Have you tried acupuncture? Would you ever give it a go?

  1. Joy  

    It sure does work! Over 40 years ago I was suffering from appalling hay fever, to the extent that my eyes were swollen shut, my nose didn’t work, and could barely breathe. I started a course of acupuncture, and after each session, on the way home, my nose would suddenly unclog and I could breathe for 24 hours. The long course didn’t completely cure it, but made it bearable, and manageable. Perhaps more acupuncture would have made it completely disappear ,but I only did it for one season.

    • K Farrell  

      I had acupuncture for lower back pain. One of the needles was placed into the Glutueous Maximus muscle. It was like a bolt of lightening – after which I forgot about my lower back pain – problem solved.

  2. Tom Eadie  

    I have had acupuncture treatment on several occasions, firstly for a shoulder problem and secondly for stomach problems, on both occasions the treatment has been successful.
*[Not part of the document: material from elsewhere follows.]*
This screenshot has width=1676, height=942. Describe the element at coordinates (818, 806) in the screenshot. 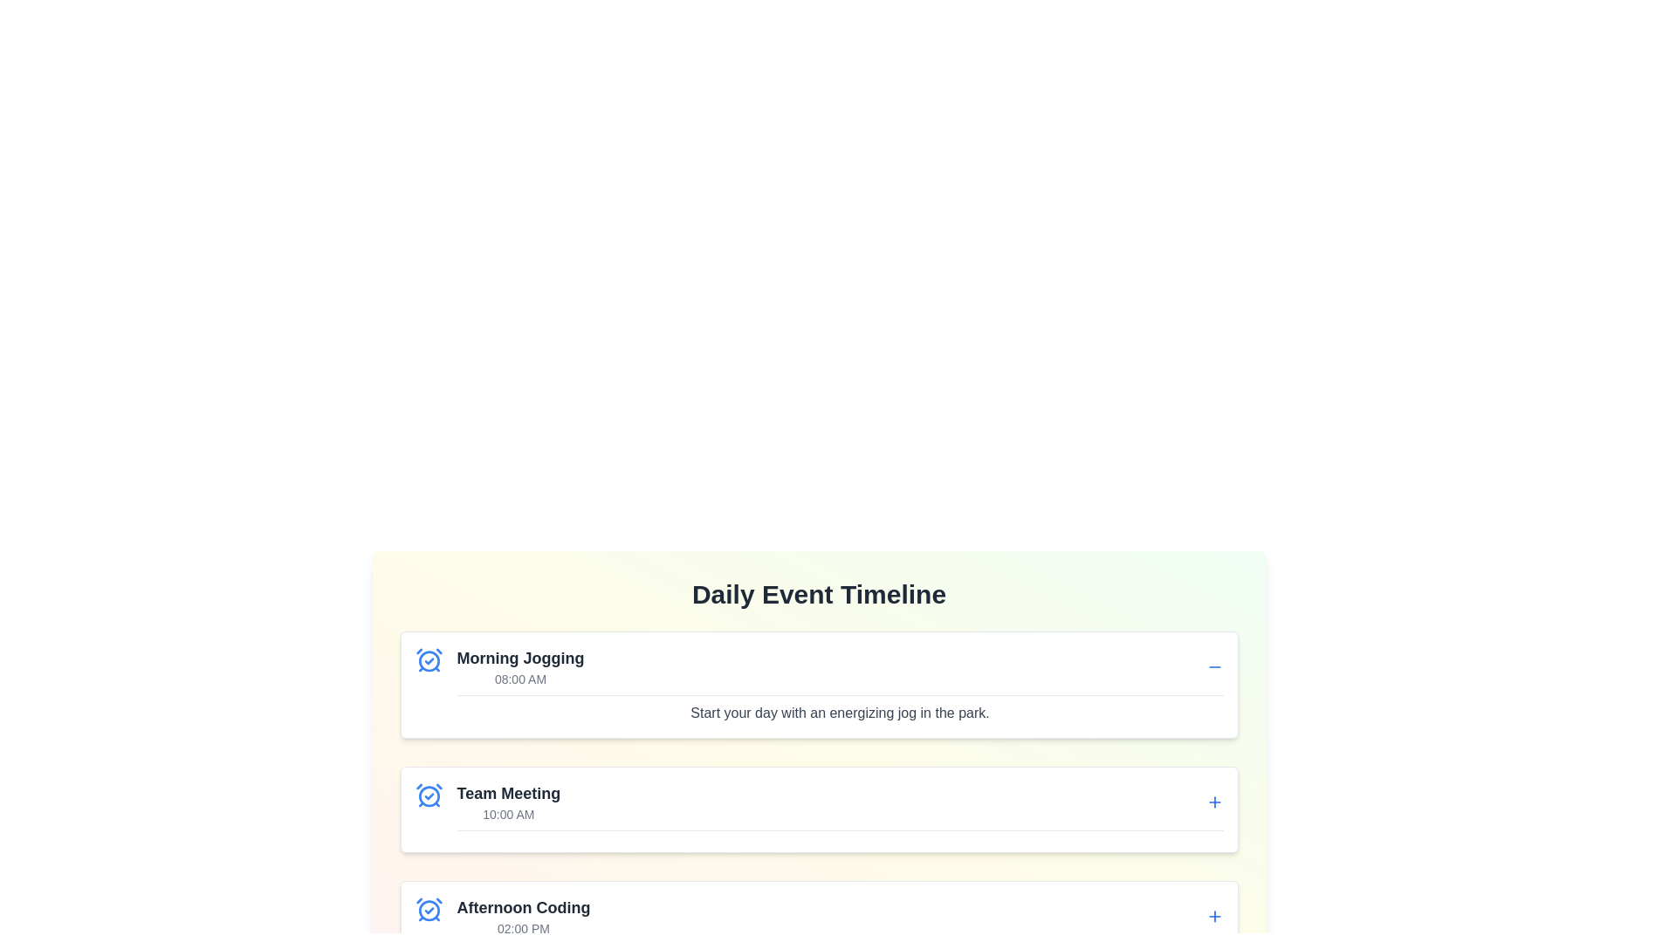

I see `the '+' button on the event entry titled 'Team Meeting' scheduled for '10:00 AM'` at that location.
This is a non evasive and painless treatment that has helped me when western medicine has not been very good.

  3. Mike  

    Well done Loretta. A very sensible response to a very poorly written article. I suppose the next thing we can expect from this site is an astrology section.

  4. Carol de Rycke  

    I am certainly a believer in acupuncture. It worked for me! Modern medicine, based on suppressing symptoms with dangerous and allergenic chemicals, did not.

  5. Joy Anne Bourke  

    Yes I agree it works. I was very dubious about acupuncture right up until a few months ago. One thing though you must find one that knows what they are doing. I am on Warfarin and since I cannot take a lot of medications and injections my doctor finally told me of an acupuncture Dr that her patients go to and since I could not move my left arm due to very serious Tennis Elbow and Golfers Elbow I then made bookings and now it is 90% better and have another 2 sessions. Great to have my left arm. Also have asked him about my arthritis and will be working on that especially in my hands as I cannot bend my fingers or anything without severe pain. This won’t be cured but will give me relief.

  6. noeline mcintosh  

    I have tried it on a couple of occasions. hard to say if it really worked. I didn’t walk out feeling great straight away. had massive pain once when iam sure the woman hit a nerve. put me off now. I have been told that you must get onto it immediately for it to work.

  7. Susan Bell  

    for anything to work you need to have a correct diagnosis. This may require x-rays, ultra sounds and other diagnostic tools. Acupuncturists do not use these diagnosis tools, hence they often misdiagnose the condition. Incorrect diagnosis can lead to delays in needed treatment and can worsen the problem. Over the years I have given in to pressure to use acupuncture for a variety of things IT DOES NOT WORK.It acts like a placebo.

    • Paul Seymour  

      Susan you must have had a poor practioner I have found that over the years in most situations you can get relief

  8. I had a bad knee about 2 years ago and could barely walk. Even getting in and out of a car was difficult. Doc sent me to the hospital. Had an x-ray and the hospital doctor told me there was nothing to see except I may have some fluid on my knee. It was probably the onset of arthritis because of my age. Nothing to be done, goodbye. I took myself to a physiotherapist who also did acupuncture. I hadn’t experienced acupuncture before. Six weeks of treatment and I felt better each time. Two years later and I’m still free of pain. So much for the hospital doctor.

  9. Wendi nichols  

    It’s like any treatment some work some don’t I’ve had success with acupuncture after being advised
    By doctors they couldn’t treat numbness and nerve pain in foot after severe animal attack…. also have it for now for neck pain which can lead to migraines

  10. Louis - Born in Africa  

    It certainly sorted out my tennis elbow

  11. jaywalker  

    Didn’t work for me for nerve pain.